Insurance companies might have their reasons to reject such claims, but that does not make it any easier for policyholders who are unaware of the trends or data. “The benchmark that insurers use is not known to the public. From the customers’ perspective, this arbitrariness is the cause for heartburn,” says Jindal.
Repudiation due to clerical errors in documents
Delhi-based Deepak Tripathi, 37, who met with an accident last year and had to be hospitalised due to a head injury, is currently dealing with a peculiar case of claim rejection. “In the medico-legal report, the doctor in the emergency room had mentioned an erroneous date, which was later corrected manually in the same form.

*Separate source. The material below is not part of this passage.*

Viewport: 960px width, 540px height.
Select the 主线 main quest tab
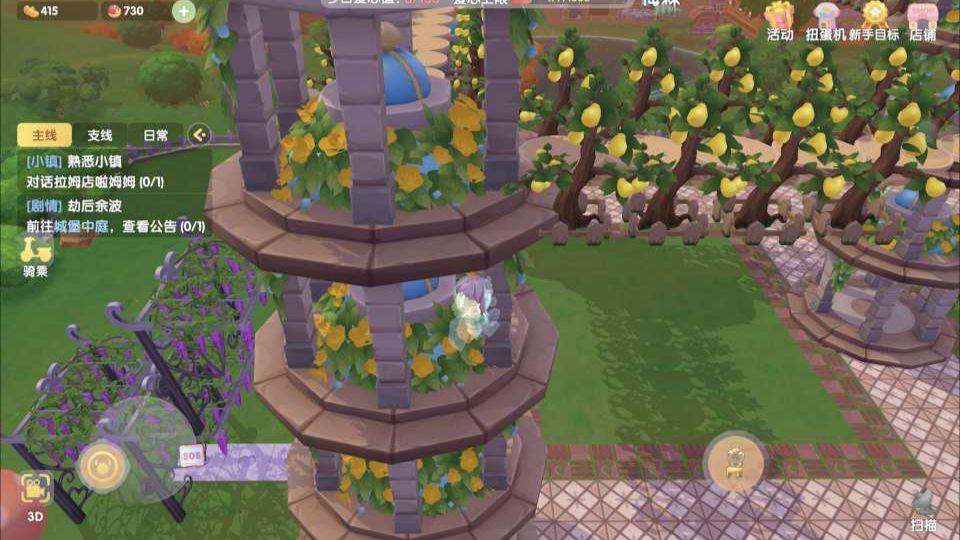point(44,135)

However, the insurer rejected my claim,” he says.
In spite of other supporting documents attesting his treatment and date of accident, the insurer refused to budge. “Despite the FIR, discharge summary and other documents clearly indicating the correct date, the insurer chose to focus only on the over-writing in the medico-legal certificate,” says Arora. Garg and Arora have escalated this case through the IRDAI’s grievance redressal platform.
The way out
As a policyholder, you must first write to the insurer’s grievance redressal officer. If you do not receive a satisfactory response or the company does not respond within 30 days, you can directly approach the insurance ombudsman’s offices. The ombudsman’s order will be binding on the insurance company. If, as a policyholder, you are not satisfied with the order or the amount of compensation given, you can approach the consumer courts.